Daniel J. Munoz//December 7, 2020//
Daniel J. Munoz//December 7, 2020//
New Jersey is lowering theCOVID-19 quarantine period that out-of-state travelers should observe – from 14 to 10 days – falling in line with recommendations put out last week by federal health officials.
Under the state Health Department’s guidelines, posted on Dec. 5, travelers should self-isolate for 10 days if they test positive for COVID-19, or if testing is not available. They should self-quarantine for seven days after travel, if they test negative.
Tests should be done between one to three days before the trip, and between three to five days after the trip, falling in line with what the Centers for Disease Control and Prevention introduced last week.
The state scrapped its previous COVID-19 travel advisories as the nation found itself in the midst of a second wave, rendering those guidelines obsolete.
With COVID-19 cases surging across the country, travelers coming in from any of the non-neighboring states are urged to follow these new travel restrictions- neighboring states include Connecticut, Delaware, New York and Pennsylvania.
Gov. Phil Murphy and other state and federal health officials have discouraged any non-essential travel, especially the family gatherings typical of the holiday season, as COVID-19 daily cases surge to all-time record highs in the past week. Over 6,000 new cases were recorded for the first time ever, over the weekend.
Although those numbers were to be expected because testing capacity is greater than what existed during the first wave, state health officials have warned that many other metrics meant to gauge whether the pandemic is worsening are also moving in a worrying direction.
Hospitalizations, ventilator-usage, critical care patients and daily fatalities are all at their highest in months, as is the positivity rate among tests.
Essential travel over state lines is largely exempt, and that includes for going to work, medical reasons, military purposes or court orders such as child custody, according to the state health department.

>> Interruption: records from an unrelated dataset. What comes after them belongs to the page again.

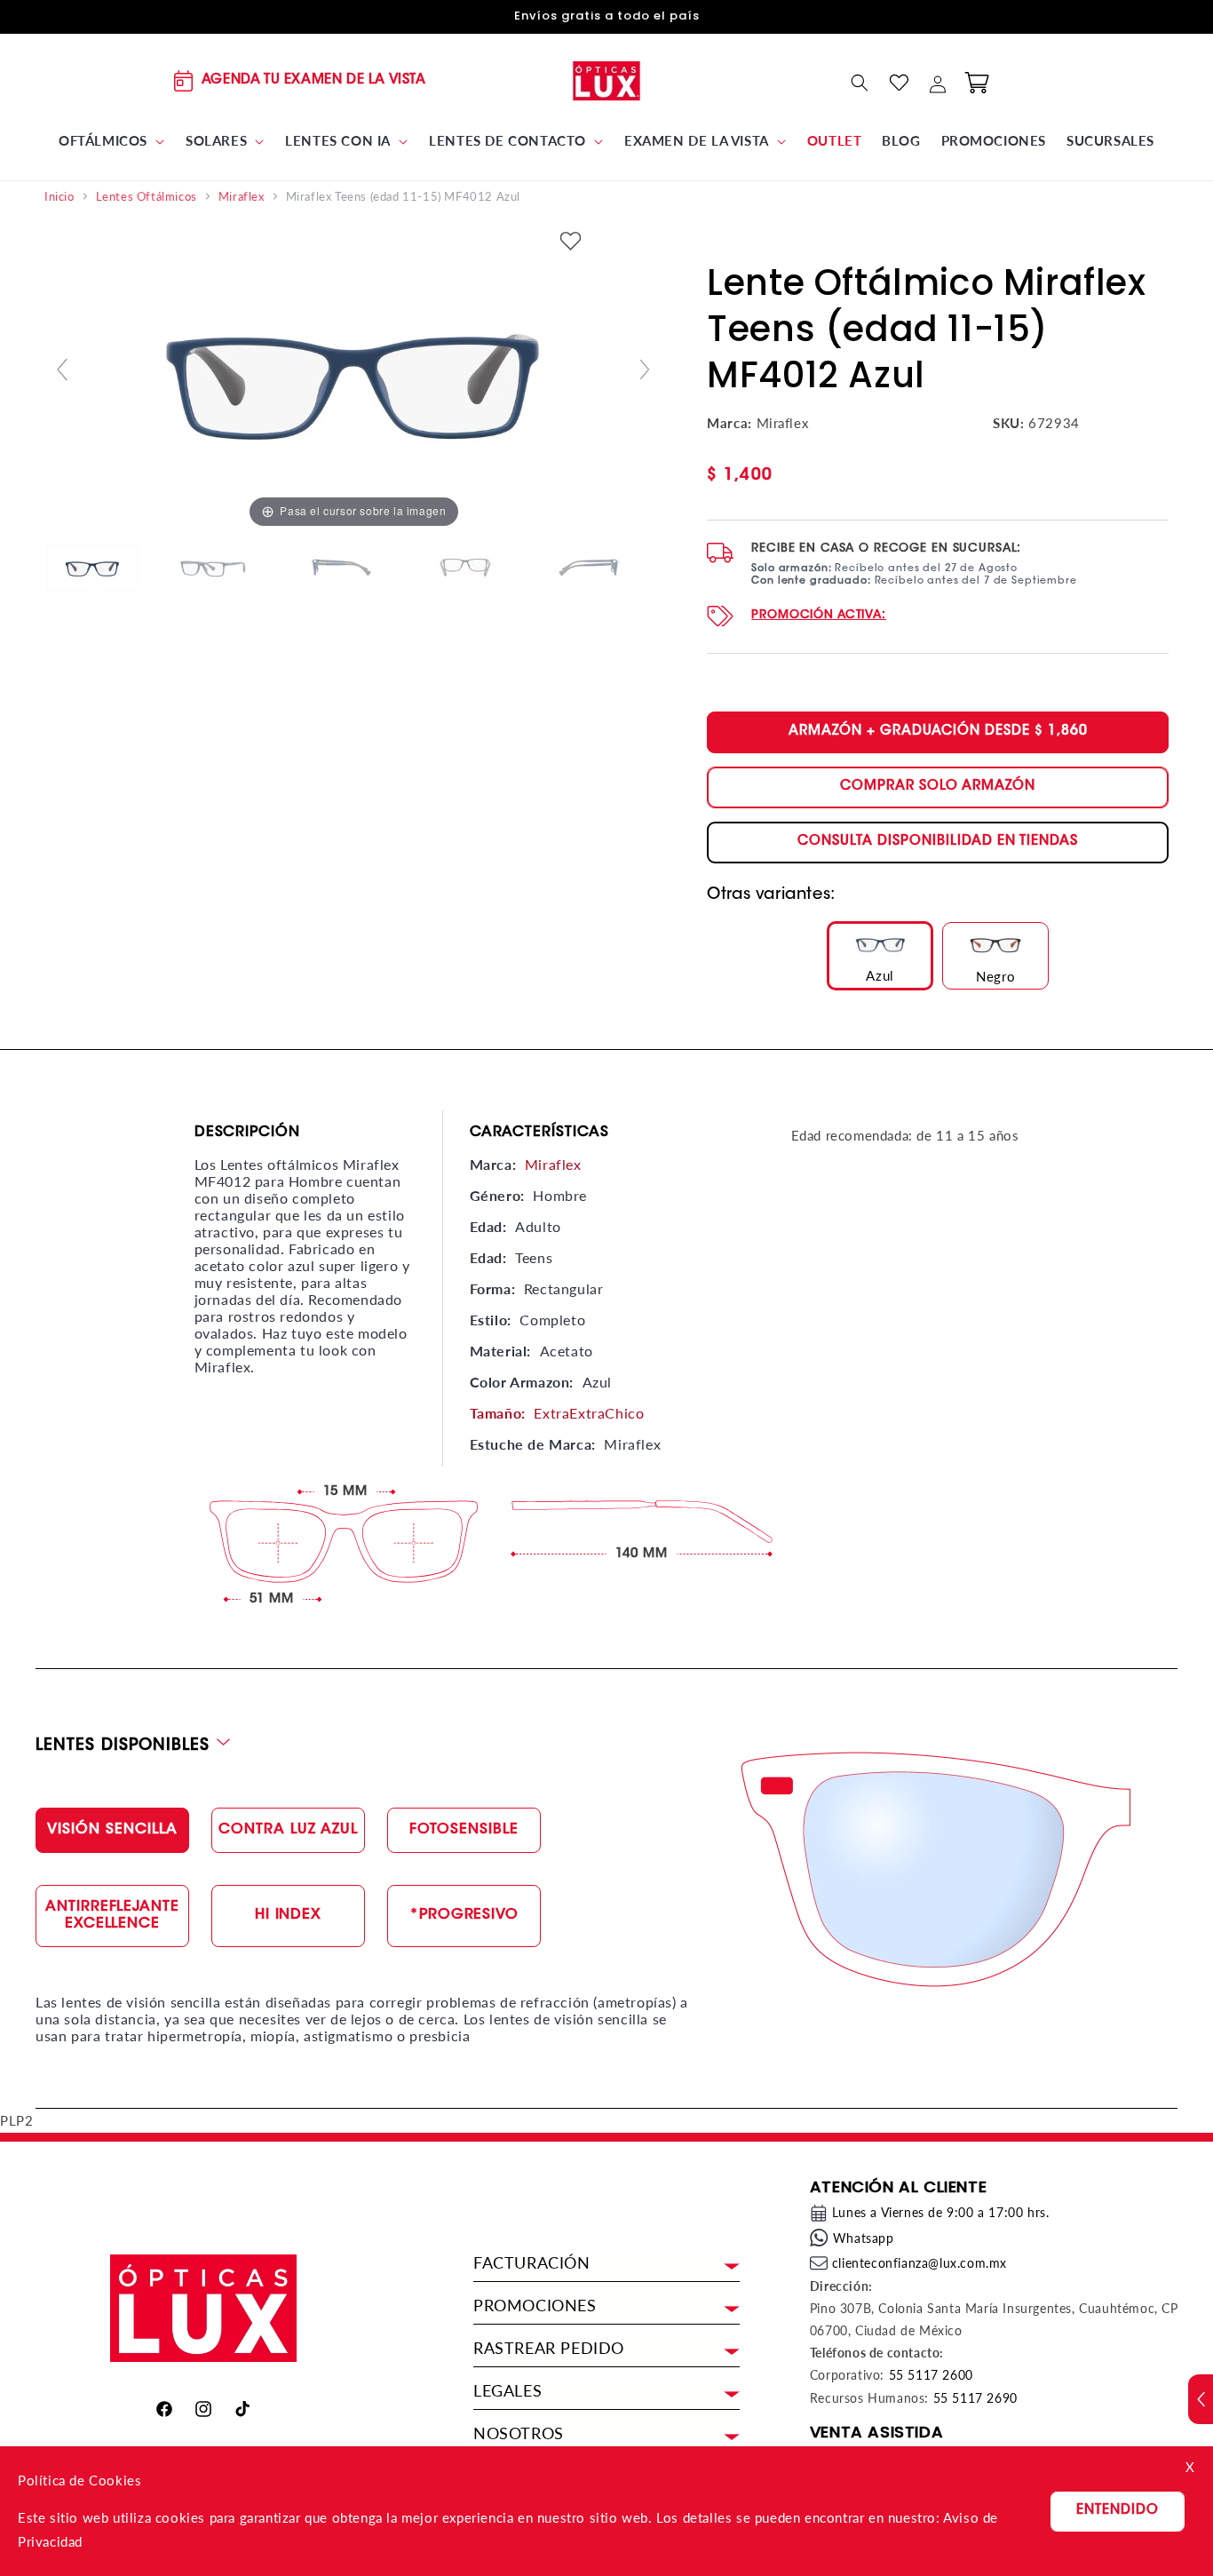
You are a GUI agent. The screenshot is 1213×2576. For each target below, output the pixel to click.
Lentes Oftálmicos (146, 196)
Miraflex (241, 196)
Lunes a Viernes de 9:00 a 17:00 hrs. (941, 2212)
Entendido (1117, 2510)
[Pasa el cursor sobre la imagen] (353, 377)
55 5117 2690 (975, 2397)
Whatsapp (863, 2238)
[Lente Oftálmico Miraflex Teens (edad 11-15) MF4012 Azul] (106, 568)
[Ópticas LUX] (607, 80)
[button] (111, 141)
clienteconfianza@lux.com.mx (919, 2262)
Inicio (59, 196)
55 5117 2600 (931, 2374)
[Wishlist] (898, 82)
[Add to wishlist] (571, 242)
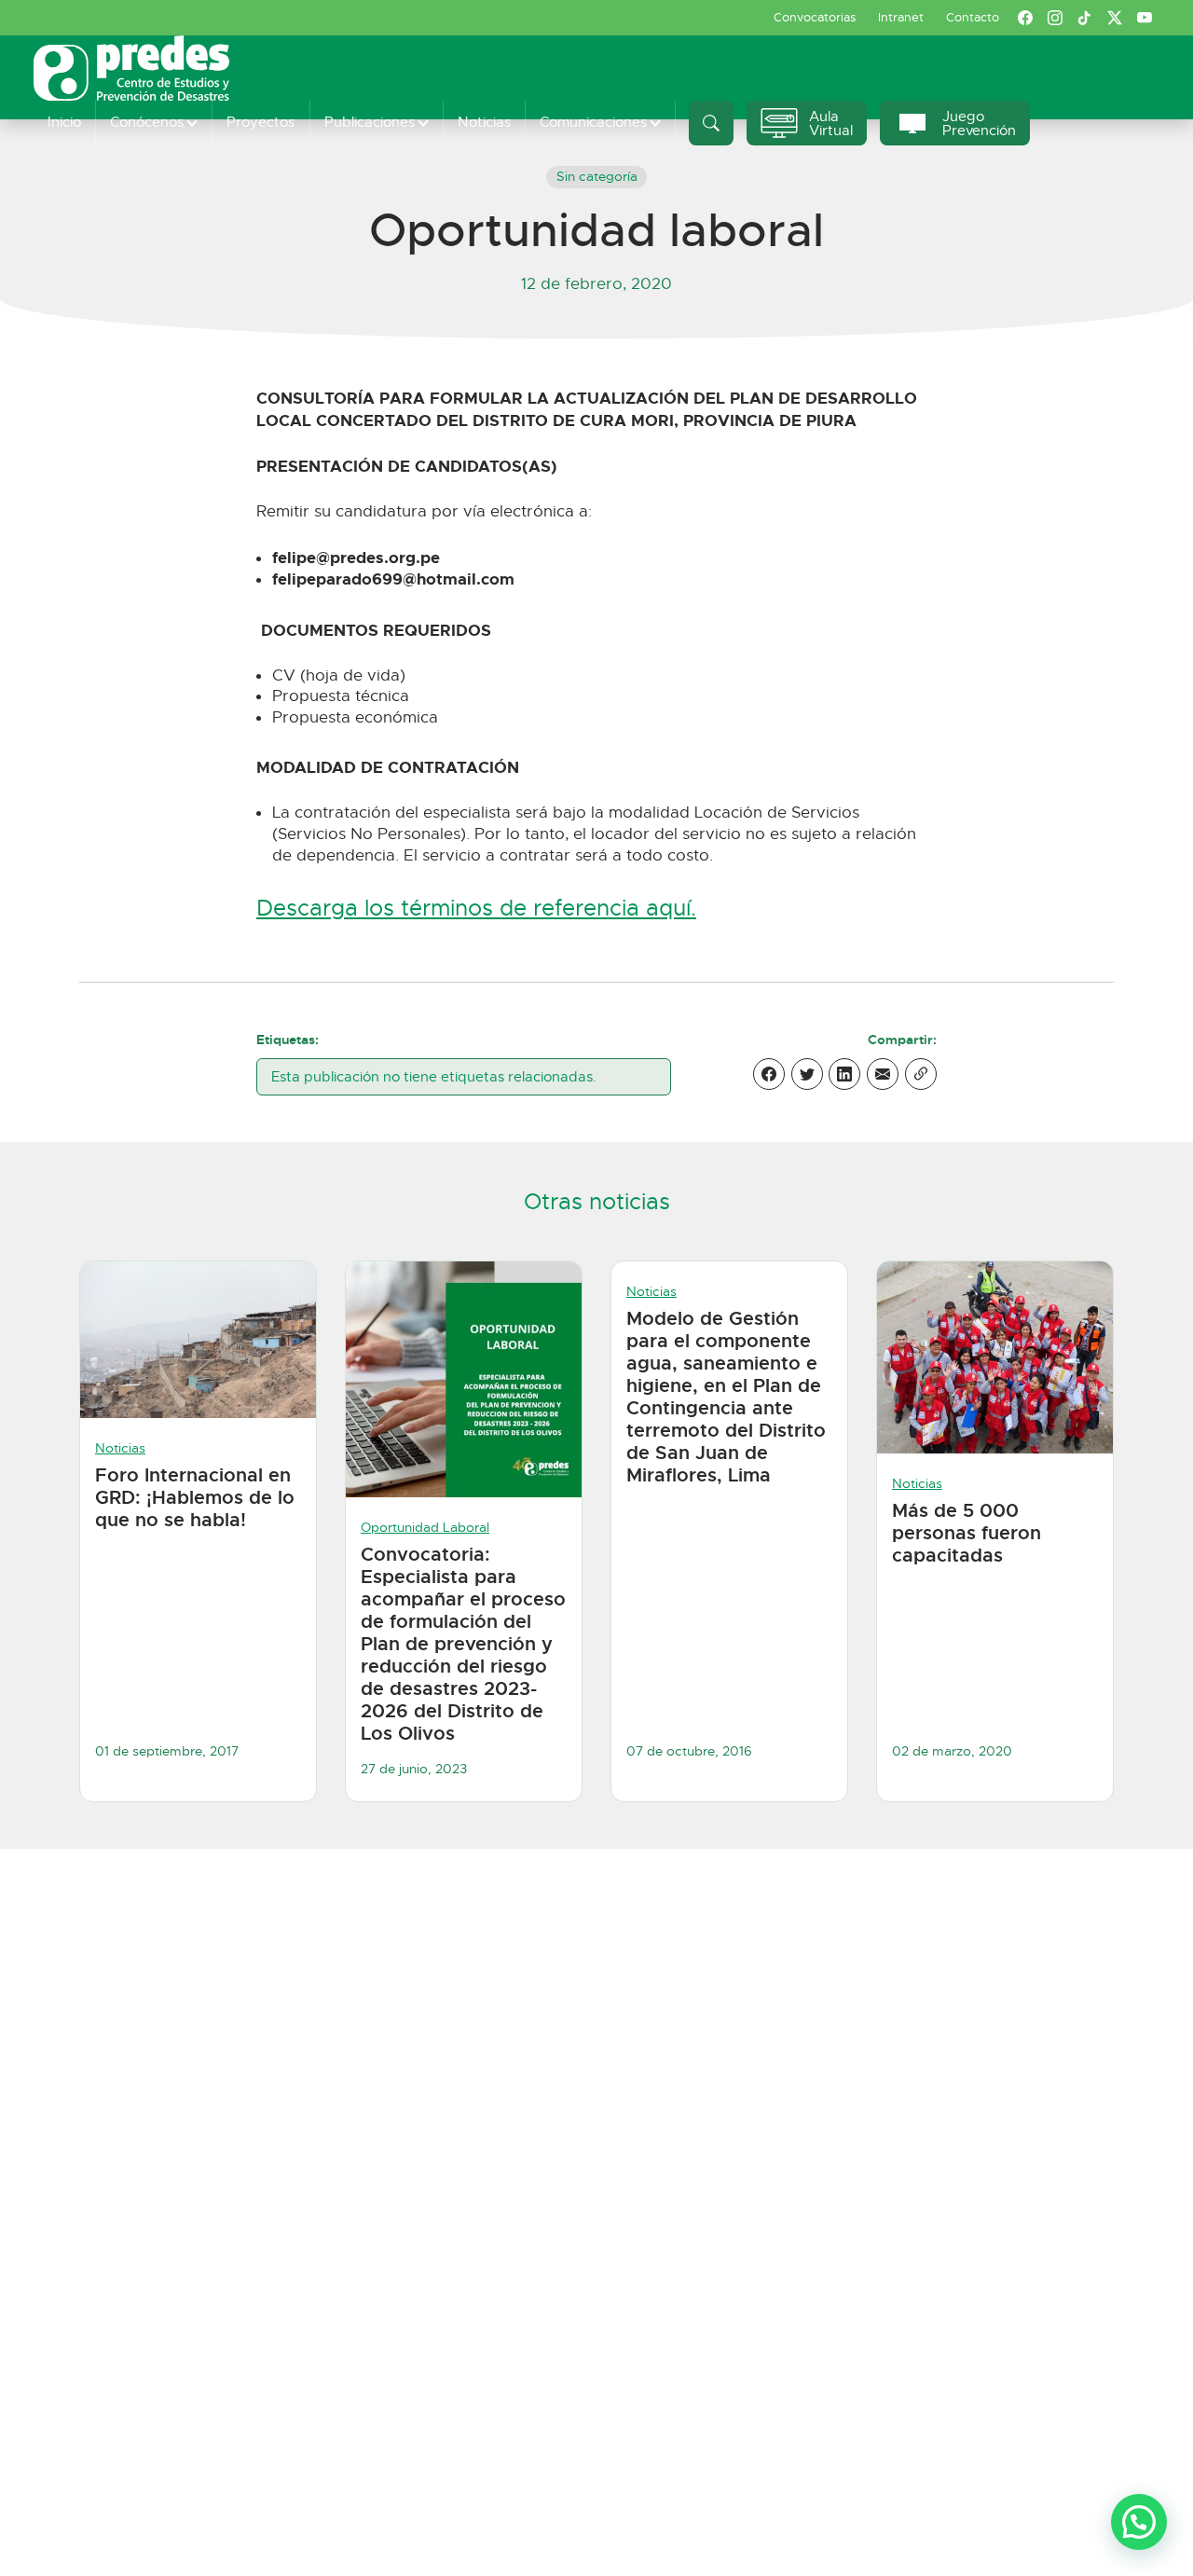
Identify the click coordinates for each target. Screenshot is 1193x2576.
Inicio (64, 122)
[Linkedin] (844, 1074)
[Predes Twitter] (1115, 18)
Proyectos (260, 122)
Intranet (901, 17)
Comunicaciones (593, 122)
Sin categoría (597, 177)
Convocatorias (815, 17)
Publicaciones (369, 122)
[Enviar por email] (882, 1074)
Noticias (484, 122)
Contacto (972, 17)
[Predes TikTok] (1085, 18)
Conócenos (147, 122)
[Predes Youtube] (1144, 18)
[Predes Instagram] (1055, 18)
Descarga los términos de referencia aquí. (476, 908)
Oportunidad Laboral (425, 1528)
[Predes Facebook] (1025, 18)
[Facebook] (769, 1074)
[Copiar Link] (921, 1074)
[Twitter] (807, 1074)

Quarantine is voluntary but “compliance is expected,” according to the state Department in Health.
Murphy on Monday warned that these next few days will be “quite telling” on whether the state will experience a COVID-19 surge because of Thanksgiving travel.
“Anecdotally, people did the right thing at Thanksgiving,” Murphy said in an interview with 1010 WINS Dec. 7. “But we’re going to see whether or not the anecdotal evidence translates into the empirical evidence over the next number of days.”